--- BEGIN DOCUMENT SEGMENT ---
What It Is
Selection bias occurs when news outlets systematically choose to cover stories that align with their editorial perspective, audience expectations, or commercial interests—while ignoring equally newsworthy stories that don’t fit.
How It Works
Every day, thousands of events occur that could be “news.” Editors and producers must choose which ones to cover. Selection bias happens when these choices consistently favor certain types of stories over others.
Real-World Example
Scenario: A city has both a rise in violent crime in one neighborhood and a successful community policing program in another.
- Outlet A (emphasizing fear): Covers the crime spike extensively, rarely mentions community successes
- Outlet B (emphasizing solutions): Covers the policing program, briefly mentions crime statistics
Both are reporting real facts—but their selection creates very different impressions of the same city.
How to Spot It
- Notice patterns - Does this outlet consistently cover certain types of stories?
- Ask what’s missing - What stories might exist that you’re not seeing?
--- END DOCUMENT SEGMENT ---
◆ WRITTEN TASK 1: Put the rows below into a numbered list, from the line with "How do I perform: Select" up to and including the line with "tap(50, 36)", leaving out blank lines and pictures.
--- BEGIN ENTRIES SUPPLIED ---
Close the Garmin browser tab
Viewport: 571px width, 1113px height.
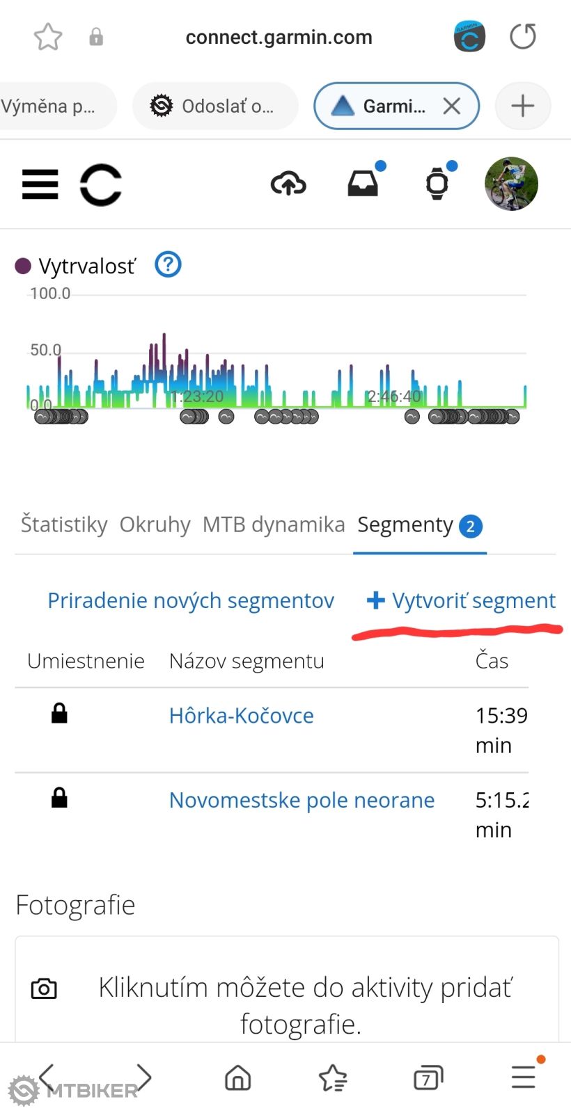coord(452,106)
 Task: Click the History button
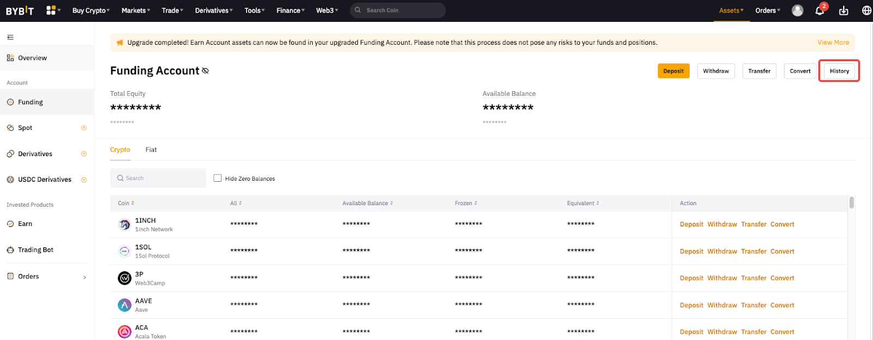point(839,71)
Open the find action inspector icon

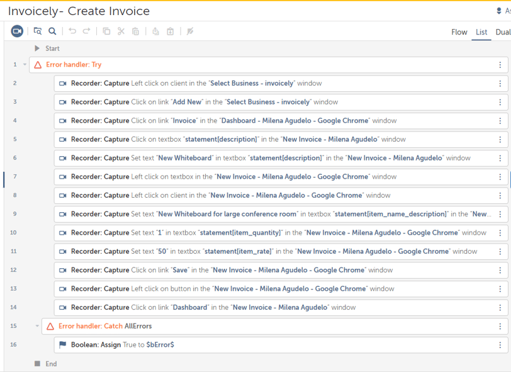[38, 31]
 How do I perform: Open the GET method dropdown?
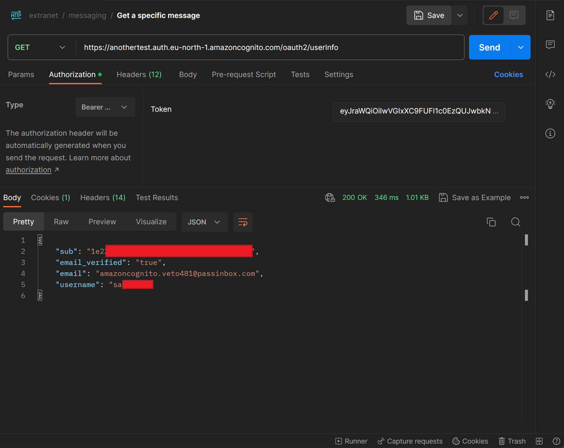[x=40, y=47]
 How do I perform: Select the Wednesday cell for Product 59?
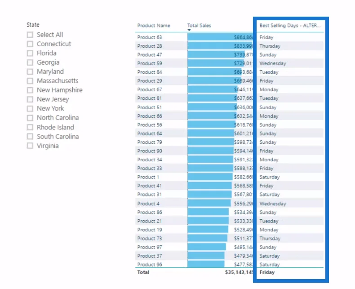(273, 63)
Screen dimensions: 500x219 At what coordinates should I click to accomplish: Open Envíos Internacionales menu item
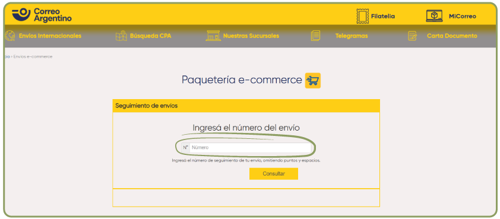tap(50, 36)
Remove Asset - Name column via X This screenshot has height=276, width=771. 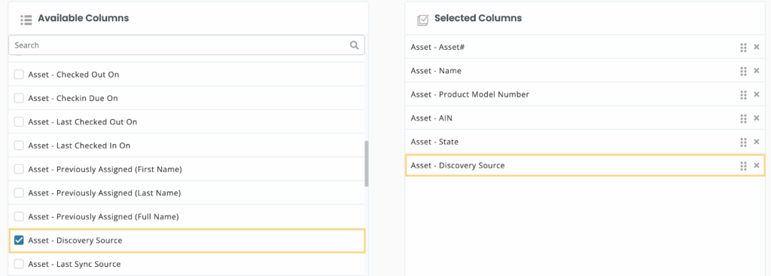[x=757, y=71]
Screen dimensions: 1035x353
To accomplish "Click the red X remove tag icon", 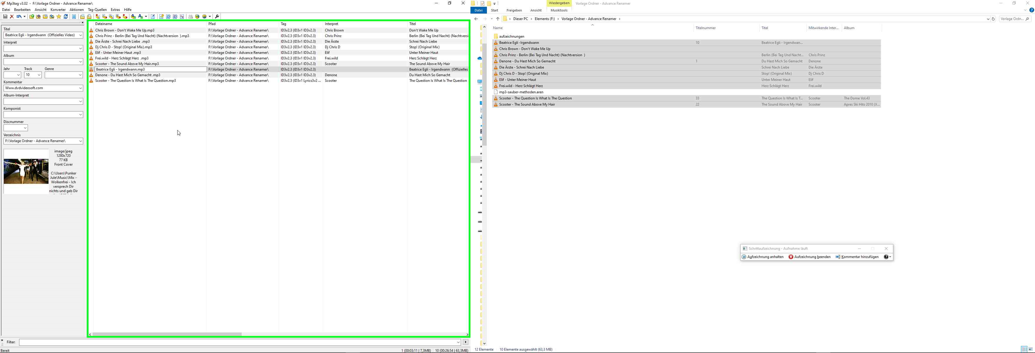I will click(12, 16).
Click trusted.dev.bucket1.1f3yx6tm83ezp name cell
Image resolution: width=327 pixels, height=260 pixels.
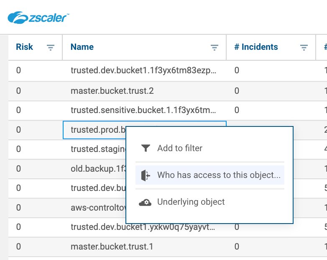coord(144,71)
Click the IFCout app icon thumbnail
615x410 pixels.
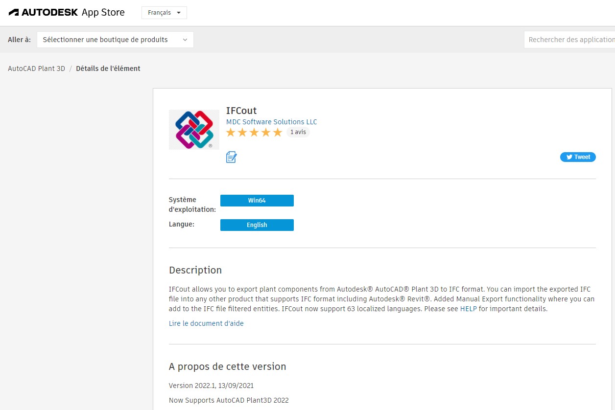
--- END ENTRIES SUPPLIED ---
--- BEGIN ENTRIES SUPPLIED ---
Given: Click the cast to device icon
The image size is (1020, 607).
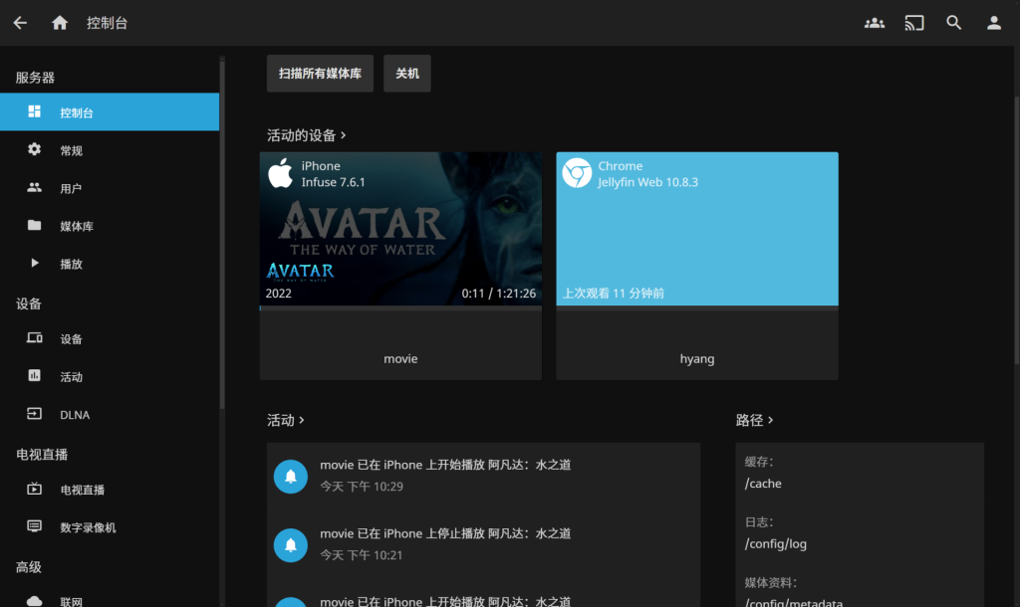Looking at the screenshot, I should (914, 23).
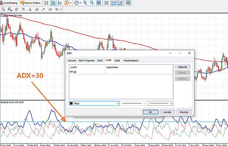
--- END ENTRIES SUPPLIED ---
◆ WRITTEN TASK 2: List the section headings in the text on selection bias.

◆ WORKED ANSWER 1:
1.  How do I perform: Select the Wednesday cell for Product 59?
2. (273, 63)
3. Screen dimensions: 500x219 At what coordinates should I click to accomplish: Open Envíos Internacionales menu item
4. tap(50, 36)

◆ WORKED ANSWER 2:
- What It Is
- How It Works
- Real-World Example
- How to Spot It